Inspired by the queer liberation movement’s history of diverse, inclusive, and politically resonant public demonstrations, the Equality March for Unity and Pride will elevate and mobilize LGBTQ+ communities by highlighting those who, historically, have been actively silenced and neglected in the fight for full liberation, so that we may find unity and strength through diversity.

The march is centered on the principle that in order to heal from the decades of neglect and erasure of marginalized people in the community, we must center transgender and gender expansive communities, and people of color. The co-chairs demand the inclusion of those left behind by social justice movements, including Black, Latinx, Bisexual, and differently-abled individuals.

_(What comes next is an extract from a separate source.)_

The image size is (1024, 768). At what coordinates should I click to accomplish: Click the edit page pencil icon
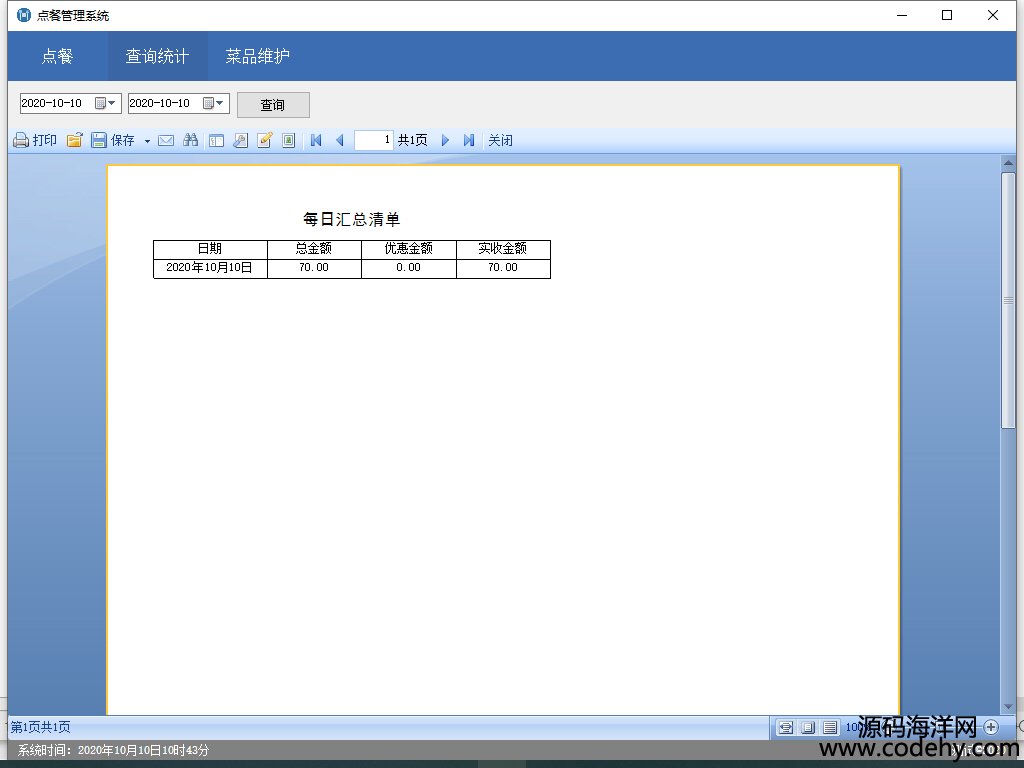265,141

The co-chairs firmly believe that the community finds strength in diversity, and that the current political and social movement demands not just solidarity, but work towards intentional equity, representation, and protection of the most vulnerable. Equality March planners are working in coordination with the National Parks Service. Further details on the logistics of the march will be released in the coming weeks.

About the event logo seen above, they write: “The theme of it is ‘intersectionality.’ The eight colors in ‘equality’ are the original 8 colors of the rainbow flag in honor of its creator, the late Gilbert Baker.”

I’ll be there with a group of close friends including our own Father Tony. When we get more logistical details, we can figure out a meeting place for JMG readers who want to join us. If you won’t be in DC, sister marches are reportedly being planned in about 25 cities, but details, again, seem scant at this writing.

  • Joseph Cloutier

    I’ll be there. Can’t wait. This will be historic.

  • Gerry Fisher

    Bear and I will be there. We’ve been toying for months with ideas for anti-Trump signs.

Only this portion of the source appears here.